2. Die Nummer V wird wie folgt geändert:
a) Nach der Überschrift "V. Das Verfahren für die Erteilung einer Erlaubnis" wird folgende Nummer 1 eingefügt:
"93a 1. Hinweise der Erlaubnisbehörde
Der Antragsteller ist darauf hinzuweisen, dass die Bearbeitung der Anträge in der Regel zwei Wochen ab Vorliegen eines vollständigen und fehlerfreien Antrages erfordert und bei statischer Nachrechnung von Brückenbauwerken sowie bei aus anderen Gründen besonders aufwändigen Verfahren eine längere Bearbeitungsdauer erforderlich sein kann. Auf die Unvollständigkeit oder Fehlerhaftigkeit eines Antrags hat die Behörde unverzüglich, mindestens aber innerhalb der Frist nach Satz 1 hinzuweisen."

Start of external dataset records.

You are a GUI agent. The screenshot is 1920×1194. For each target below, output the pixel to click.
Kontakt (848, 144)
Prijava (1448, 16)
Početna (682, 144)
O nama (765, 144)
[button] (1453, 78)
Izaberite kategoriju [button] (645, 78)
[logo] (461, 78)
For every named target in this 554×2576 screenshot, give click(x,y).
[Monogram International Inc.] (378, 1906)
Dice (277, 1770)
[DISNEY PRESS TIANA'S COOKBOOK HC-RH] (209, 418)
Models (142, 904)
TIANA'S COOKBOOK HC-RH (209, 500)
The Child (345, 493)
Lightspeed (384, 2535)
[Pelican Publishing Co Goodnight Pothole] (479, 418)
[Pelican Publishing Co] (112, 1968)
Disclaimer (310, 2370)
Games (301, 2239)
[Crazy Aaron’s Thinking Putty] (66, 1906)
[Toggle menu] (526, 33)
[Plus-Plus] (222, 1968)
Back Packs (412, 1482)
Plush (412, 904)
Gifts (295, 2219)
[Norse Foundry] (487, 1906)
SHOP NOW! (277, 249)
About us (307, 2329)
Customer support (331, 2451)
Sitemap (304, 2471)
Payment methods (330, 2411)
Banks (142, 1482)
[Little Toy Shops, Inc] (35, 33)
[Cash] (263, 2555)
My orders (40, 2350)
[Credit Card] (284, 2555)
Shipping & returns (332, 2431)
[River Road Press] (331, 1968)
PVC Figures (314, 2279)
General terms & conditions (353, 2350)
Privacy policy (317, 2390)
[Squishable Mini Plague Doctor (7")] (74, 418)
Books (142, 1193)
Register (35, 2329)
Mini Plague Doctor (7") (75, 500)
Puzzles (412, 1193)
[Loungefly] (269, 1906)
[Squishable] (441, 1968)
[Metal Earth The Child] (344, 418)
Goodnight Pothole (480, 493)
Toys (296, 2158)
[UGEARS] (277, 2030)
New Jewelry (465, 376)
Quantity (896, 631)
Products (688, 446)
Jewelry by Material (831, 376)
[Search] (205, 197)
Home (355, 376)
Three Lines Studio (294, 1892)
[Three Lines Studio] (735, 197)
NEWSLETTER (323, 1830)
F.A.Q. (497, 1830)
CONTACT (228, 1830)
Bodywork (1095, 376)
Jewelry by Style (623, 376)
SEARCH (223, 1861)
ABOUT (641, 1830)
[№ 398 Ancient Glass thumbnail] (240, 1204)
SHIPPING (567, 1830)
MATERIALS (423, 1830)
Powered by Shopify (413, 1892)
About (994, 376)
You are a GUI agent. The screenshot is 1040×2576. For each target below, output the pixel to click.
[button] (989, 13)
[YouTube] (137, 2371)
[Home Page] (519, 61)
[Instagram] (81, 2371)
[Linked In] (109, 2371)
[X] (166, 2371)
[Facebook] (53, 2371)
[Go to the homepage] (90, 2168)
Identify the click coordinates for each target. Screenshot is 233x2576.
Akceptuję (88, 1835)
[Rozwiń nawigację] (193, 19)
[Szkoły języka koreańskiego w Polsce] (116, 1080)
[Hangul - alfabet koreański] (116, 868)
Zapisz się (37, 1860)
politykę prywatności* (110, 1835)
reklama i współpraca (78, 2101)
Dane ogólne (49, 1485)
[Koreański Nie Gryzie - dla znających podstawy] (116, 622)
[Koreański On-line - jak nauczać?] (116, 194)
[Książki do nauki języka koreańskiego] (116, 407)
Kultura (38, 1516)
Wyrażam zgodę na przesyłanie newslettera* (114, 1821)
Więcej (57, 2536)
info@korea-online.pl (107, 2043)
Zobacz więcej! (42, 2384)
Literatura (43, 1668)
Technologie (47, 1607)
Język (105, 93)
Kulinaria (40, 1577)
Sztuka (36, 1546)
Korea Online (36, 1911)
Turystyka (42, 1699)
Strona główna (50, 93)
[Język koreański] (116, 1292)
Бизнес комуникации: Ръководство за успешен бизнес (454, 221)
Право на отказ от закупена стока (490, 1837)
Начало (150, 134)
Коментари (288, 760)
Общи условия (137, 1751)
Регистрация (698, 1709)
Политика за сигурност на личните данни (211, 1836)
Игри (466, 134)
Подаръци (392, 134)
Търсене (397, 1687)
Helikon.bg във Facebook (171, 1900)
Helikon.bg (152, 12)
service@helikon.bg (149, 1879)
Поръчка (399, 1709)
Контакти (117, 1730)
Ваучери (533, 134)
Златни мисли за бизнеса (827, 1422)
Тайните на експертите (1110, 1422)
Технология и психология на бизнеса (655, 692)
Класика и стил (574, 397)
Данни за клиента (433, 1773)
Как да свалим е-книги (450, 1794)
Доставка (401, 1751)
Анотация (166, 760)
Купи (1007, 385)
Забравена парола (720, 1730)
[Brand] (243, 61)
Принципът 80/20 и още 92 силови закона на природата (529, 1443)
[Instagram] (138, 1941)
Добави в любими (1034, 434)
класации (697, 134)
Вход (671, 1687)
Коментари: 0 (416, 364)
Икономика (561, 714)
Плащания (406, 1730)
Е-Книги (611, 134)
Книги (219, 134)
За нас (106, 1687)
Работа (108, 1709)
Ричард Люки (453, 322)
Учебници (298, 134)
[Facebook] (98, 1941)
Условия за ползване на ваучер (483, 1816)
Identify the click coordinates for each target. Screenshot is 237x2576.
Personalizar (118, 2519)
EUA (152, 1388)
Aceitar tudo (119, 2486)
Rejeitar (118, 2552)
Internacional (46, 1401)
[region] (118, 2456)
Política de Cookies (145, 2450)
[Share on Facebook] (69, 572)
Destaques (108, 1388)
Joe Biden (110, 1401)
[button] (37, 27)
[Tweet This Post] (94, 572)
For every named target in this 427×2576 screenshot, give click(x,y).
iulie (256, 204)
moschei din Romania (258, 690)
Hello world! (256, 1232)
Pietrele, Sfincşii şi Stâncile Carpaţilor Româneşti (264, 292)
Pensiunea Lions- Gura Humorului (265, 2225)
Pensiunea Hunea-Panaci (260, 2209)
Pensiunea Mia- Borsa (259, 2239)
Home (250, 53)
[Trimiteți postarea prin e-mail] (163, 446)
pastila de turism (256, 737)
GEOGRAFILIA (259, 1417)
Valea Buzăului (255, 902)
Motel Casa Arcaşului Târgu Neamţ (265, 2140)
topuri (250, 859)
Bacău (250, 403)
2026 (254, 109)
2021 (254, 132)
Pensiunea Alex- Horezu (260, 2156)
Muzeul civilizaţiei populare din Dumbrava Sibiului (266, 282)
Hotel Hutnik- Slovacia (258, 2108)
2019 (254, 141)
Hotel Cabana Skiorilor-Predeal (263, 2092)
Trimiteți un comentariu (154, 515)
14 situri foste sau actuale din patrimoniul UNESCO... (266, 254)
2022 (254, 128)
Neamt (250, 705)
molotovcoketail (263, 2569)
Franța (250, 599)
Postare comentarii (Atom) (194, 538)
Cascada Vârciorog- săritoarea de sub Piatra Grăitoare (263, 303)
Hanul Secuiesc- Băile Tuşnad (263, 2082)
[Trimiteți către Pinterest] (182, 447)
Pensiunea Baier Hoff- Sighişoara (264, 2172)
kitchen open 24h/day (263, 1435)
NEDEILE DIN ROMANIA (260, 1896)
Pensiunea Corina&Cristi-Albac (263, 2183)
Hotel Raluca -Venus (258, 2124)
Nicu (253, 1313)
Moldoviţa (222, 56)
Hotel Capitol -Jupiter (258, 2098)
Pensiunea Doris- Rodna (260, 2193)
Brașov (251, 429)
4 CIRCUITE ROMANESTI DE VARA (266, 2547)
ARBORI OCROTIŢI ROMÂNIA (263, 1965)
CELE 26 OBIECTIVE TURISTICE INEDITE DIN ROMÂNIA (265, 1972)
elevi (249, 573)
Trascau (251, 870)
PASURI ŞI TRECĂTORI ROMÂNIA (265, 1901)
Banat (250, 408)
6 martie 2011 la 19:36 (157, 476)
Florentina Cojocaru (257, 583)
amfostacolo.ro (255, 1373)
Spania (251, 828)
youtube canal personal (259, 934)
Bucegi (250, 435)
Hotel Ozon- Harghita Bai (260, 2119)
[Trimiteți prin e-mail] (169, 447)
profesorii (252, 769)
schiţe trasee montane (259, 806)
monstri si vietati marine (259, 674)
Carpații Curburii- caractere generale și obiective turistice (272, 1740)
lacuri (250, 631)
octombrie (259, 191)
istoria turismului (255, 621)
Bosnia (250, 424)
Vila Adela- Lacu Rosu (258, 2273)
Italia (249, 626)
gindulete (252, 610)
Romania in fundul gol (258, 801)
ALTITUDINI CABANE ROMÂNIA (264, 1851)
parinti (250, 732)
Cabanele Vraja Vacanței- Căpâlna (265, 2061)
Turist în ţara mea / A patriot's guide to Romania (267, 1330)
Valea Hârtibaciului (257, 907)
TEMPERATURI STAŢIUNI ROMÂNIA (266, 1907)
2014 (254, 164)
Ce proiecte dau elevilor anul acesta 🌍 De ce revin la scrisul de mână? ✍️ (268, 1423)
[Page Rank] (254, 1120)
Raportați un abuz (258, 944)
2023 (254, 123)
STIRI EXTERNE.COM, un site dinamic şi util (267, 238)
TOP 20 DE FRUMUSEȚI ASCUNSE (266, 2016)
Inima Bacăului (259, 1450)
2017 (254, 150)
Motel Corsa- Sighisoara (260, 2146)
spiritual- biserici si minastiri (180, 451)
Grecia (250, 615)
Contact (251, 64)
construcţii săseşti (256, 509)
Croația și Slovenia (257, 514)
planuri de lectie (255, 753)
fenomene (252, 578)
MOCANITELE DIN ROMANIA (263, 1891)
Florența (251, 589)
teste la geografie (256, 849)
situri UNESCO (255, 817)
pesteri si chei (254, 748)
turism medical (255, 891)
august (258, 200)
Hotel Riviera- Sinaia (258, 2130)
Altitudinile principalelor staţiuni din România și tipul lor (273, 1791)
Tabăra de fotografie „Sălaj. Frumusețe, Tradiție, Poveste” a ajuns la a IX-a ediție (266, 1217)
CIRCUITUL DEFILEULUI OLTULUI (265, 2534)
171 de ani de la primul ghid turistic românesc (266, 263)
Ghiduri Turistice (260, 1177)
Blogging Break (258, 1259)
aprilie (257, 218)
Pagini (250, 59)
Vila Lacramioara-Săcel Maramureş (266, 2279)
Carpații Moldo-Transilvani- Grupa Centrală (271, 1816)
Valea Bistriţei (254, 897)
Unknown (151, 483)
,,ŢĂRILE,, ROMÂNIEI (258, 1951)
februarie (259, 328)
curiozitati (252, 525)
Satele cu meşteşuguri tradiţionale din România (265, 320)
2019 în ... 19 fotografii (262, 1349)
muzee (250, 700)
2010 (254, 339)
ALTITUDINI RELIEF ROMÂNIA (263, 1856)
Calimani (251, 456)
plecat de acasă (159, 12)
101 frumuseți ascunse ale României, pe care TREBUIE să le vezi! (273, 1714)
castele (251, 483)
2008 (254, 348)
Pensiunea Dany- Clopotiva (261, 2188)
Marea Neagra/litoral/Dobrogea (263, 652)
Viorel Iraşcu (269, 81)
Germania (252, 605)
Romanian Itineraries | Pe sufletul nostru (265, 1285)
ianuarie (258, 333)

b) Die bisherige Nummer 1 wird zu Nummer 2.
c) Die bisherige Nummer 2 wird wie folgt geändert:
aa) Die Randnummer 95 wird wie folgt gefasst:
| alt | neu |
| 95 2. Für Großraum- und/oder Schwertransporte können Einzelerlaubnisse, Kurzzeiterlaubnisse oder Dauererlaubnisse erteilt werden. Sie sind unter dem Vorbehalt des Widerrufs zu erteilen.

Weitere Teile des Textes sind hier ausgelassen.